Często w grudniu słyszymy, że gdzieś Święta się nie odbędą. Zwykle taka smutna sytuacja spowodowana jest kryzysem humanitarnym, wojenną zawieruchą, katastrofami naturalnymi lub decyzjami antychrześcijańskich polityków. Tym razem jednak Bożego Narodzenia nie będą mogli w spokoju celebrować piłkarze angielskiego klubu Manchester City.

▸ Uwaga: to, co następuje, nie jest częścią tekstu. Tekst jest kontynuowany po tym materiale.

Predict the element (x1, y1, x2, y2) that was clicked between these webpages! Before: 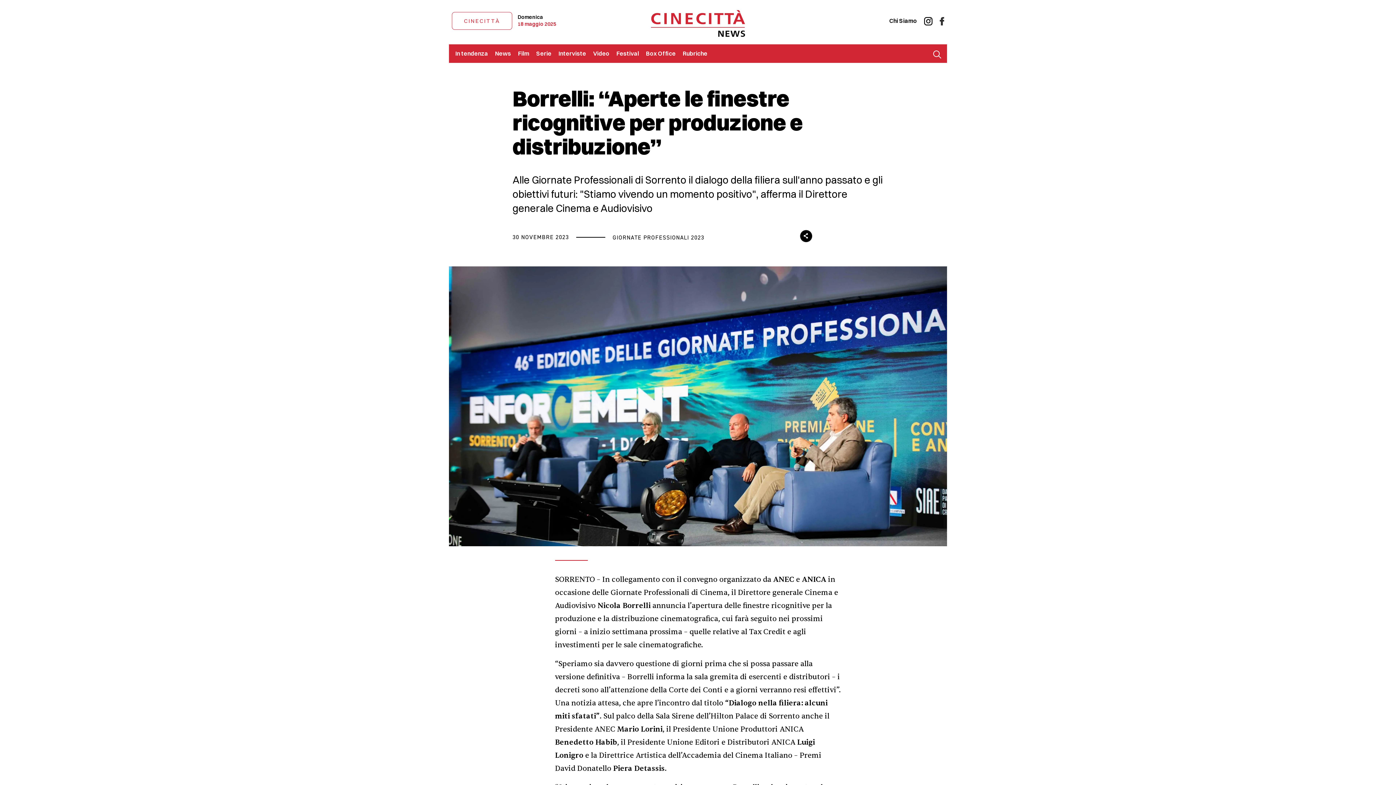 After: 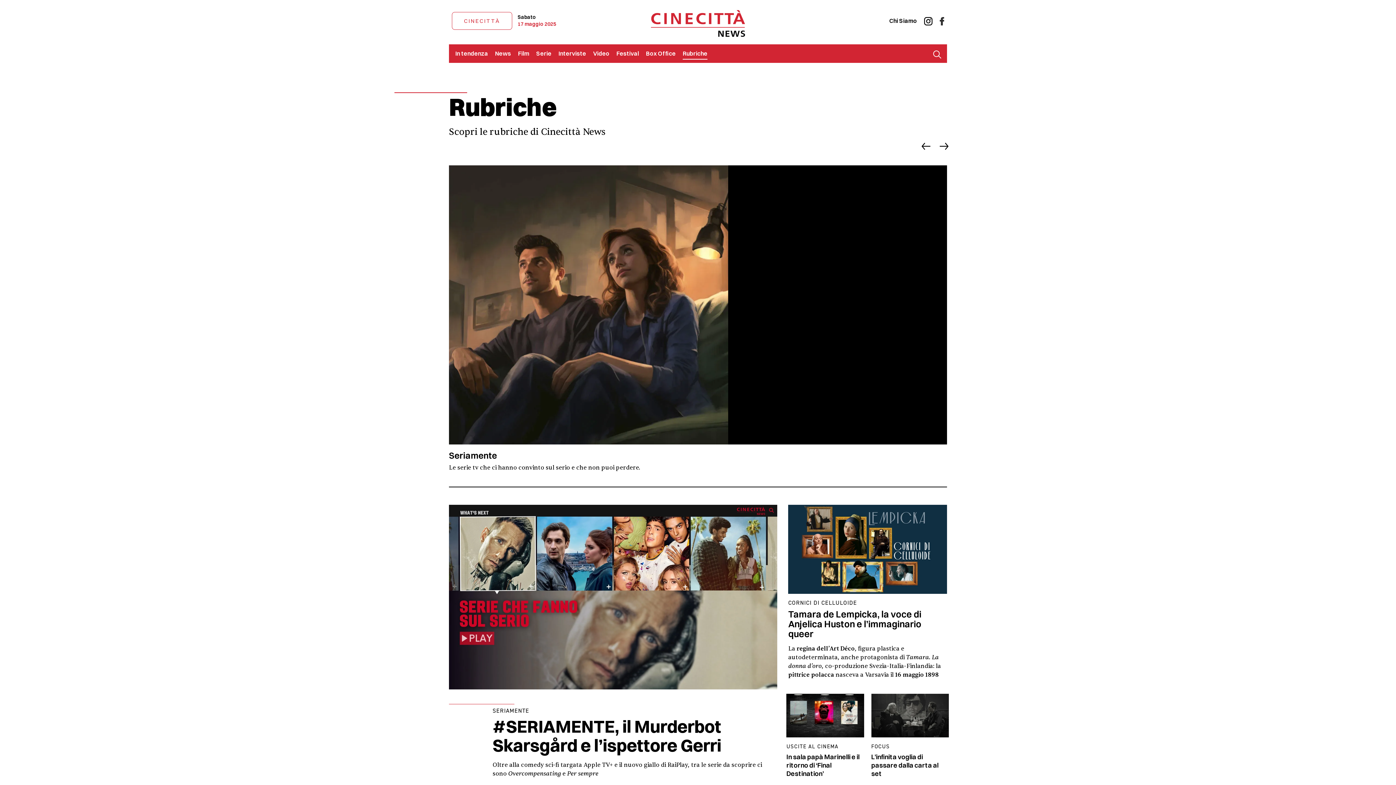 Action: bbox: (679, 44, 711, 62) label: Rubriche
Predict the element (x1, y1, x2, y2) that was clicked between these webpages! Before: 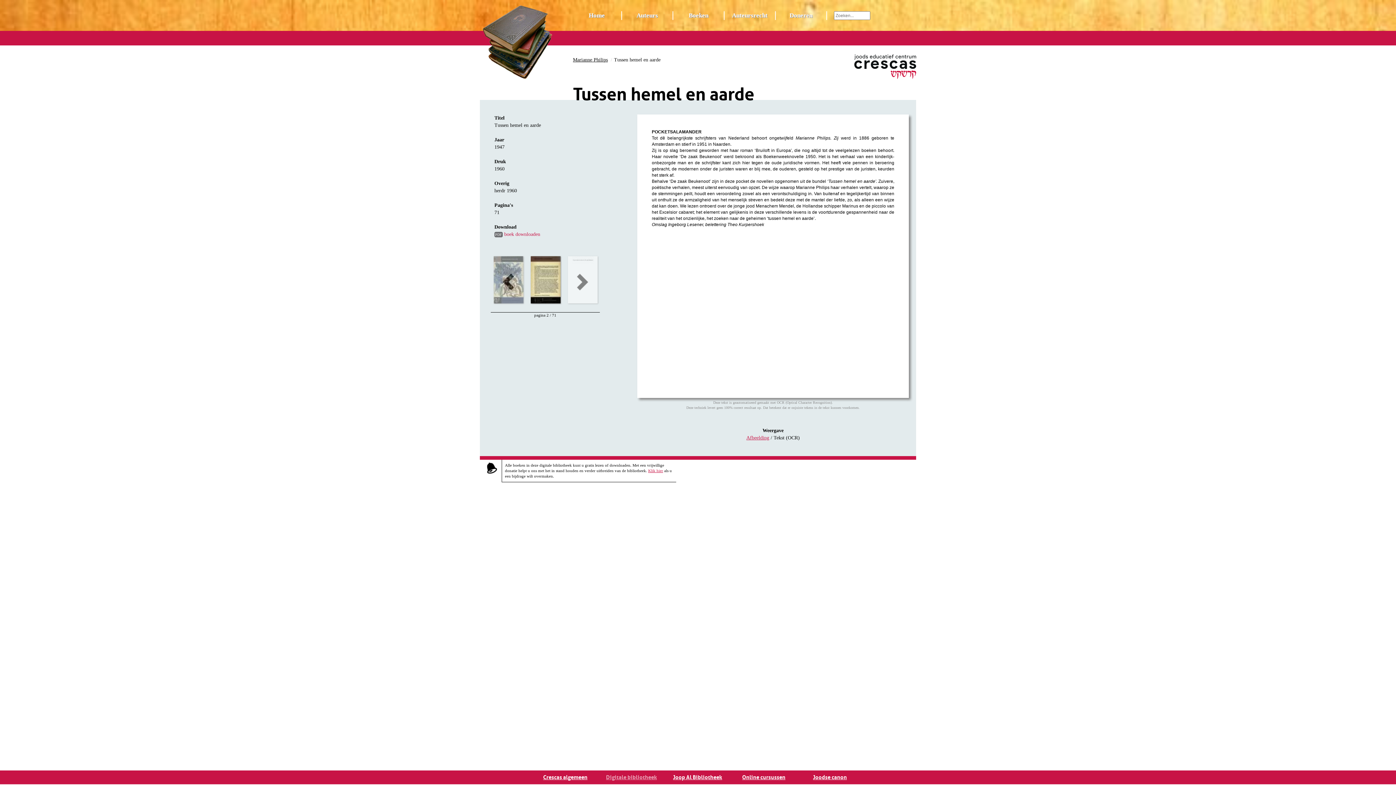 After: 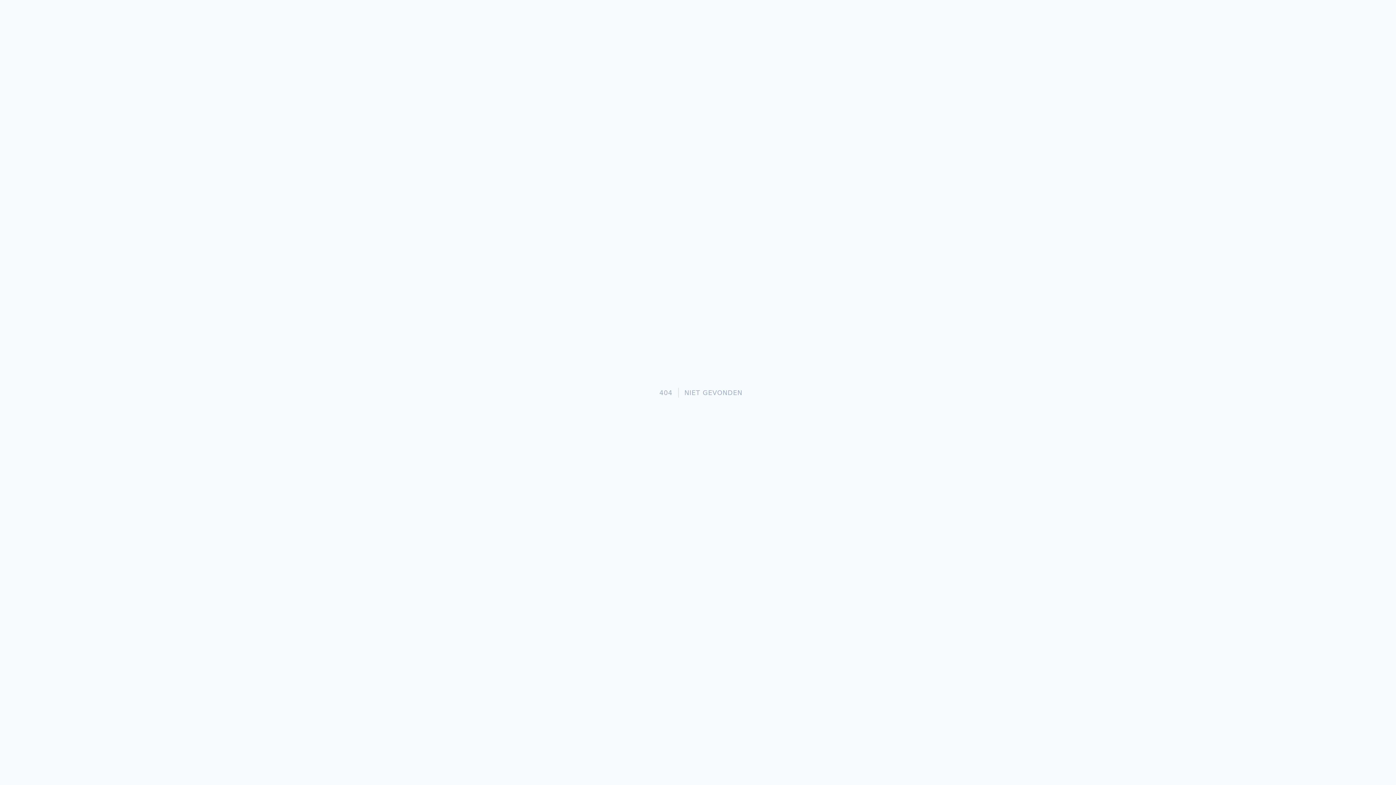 Action: label: Klik hier bbox: (648, 468, 663, 473)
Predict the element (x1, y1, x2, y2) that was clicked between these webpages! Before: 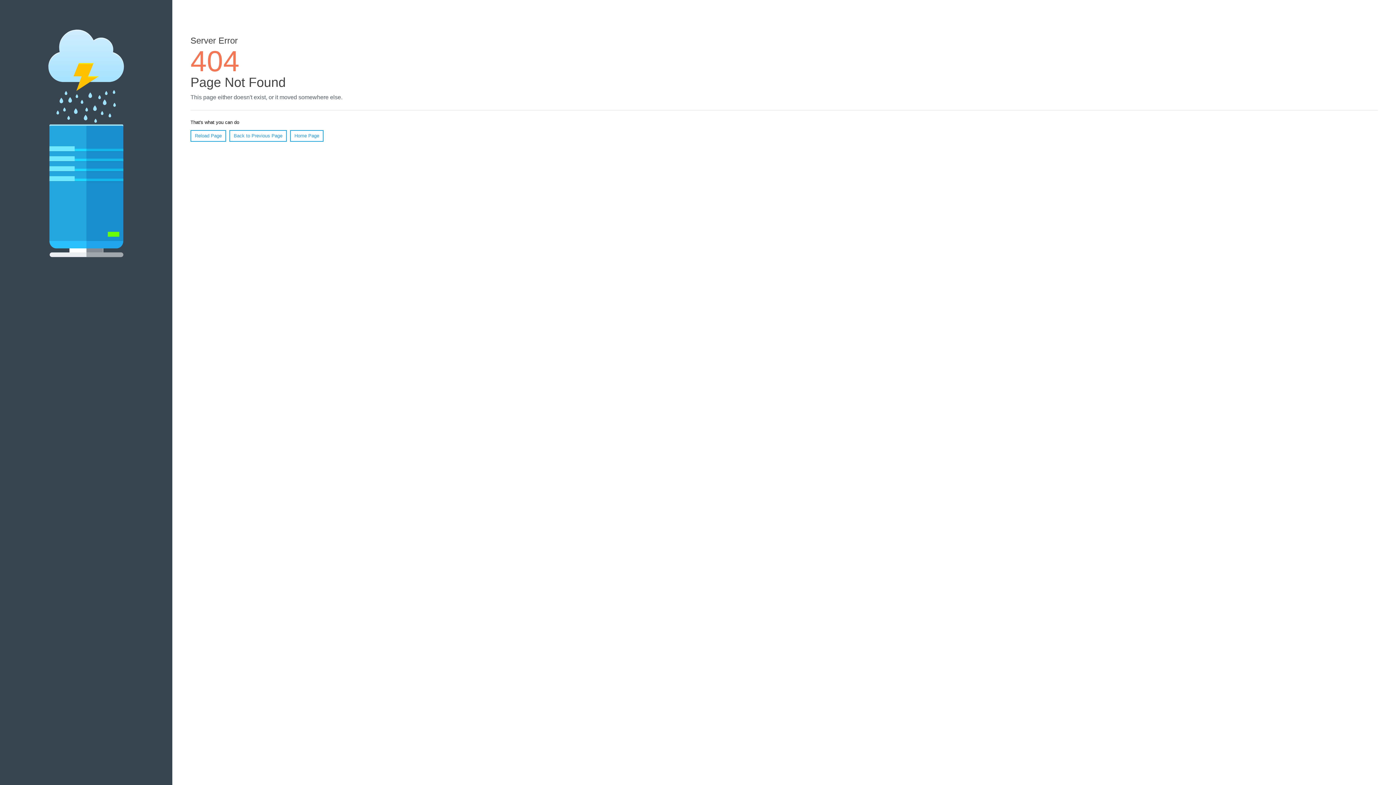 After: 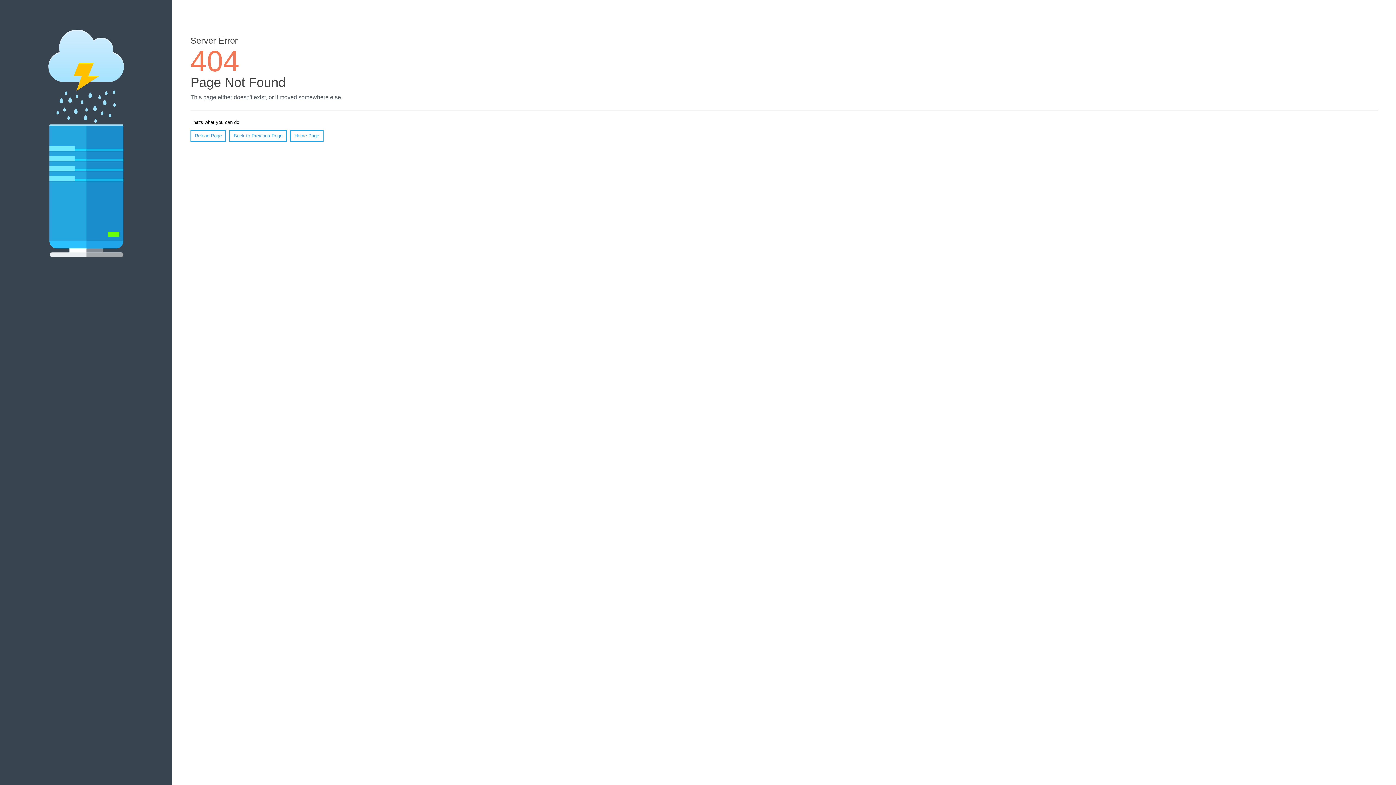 Action: bbox: (190, 130, 226, 141) label: Reload Page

Zgodnie z decyzją hiszpańskiego szkoleniowca angielskiej drużyny, piłkarze Manchesteru City trenują zarówno w Wigilię jak i w Boże Narodzenie. Josep „Pep” Guardiola chce w ten sposób zmobilizować swoich zawodników przed meczem z… ostatnią drużyną w tabeli.
Wesprzyj nas już teraz!
Spotkanie między „The Citizens” – jak zwyczajowo mówi się o drużynie Manchester City, a „Tygrysami” (określenie ich rywali – Hull City A.F.C.) odbędzie się w poniedziałek 26 grudnia. Jak zauważa serwis gosc.pl, jest swego rodzaju tradycją, że piłkarze angielskiej Premier League rozgrywają mecze w drugi dzień Świąt Bożego Narodzenia.
Zespół trenowany przez Guardiolę zajmuje trzecią pozycję w tabeli, tracąc do lidera 7 punktów. Stawkę zamyka drużyna z Hull. Mimo tego hiszpański trener nie odpuści swoim zawodnikom nawet w Boże Narodzenie. Zgodnie z jego słowami z piątkowej konferencji prasowej, chce utrzymać pełną mobilizację, by w poniedziałek zgarnąć 3 punkty.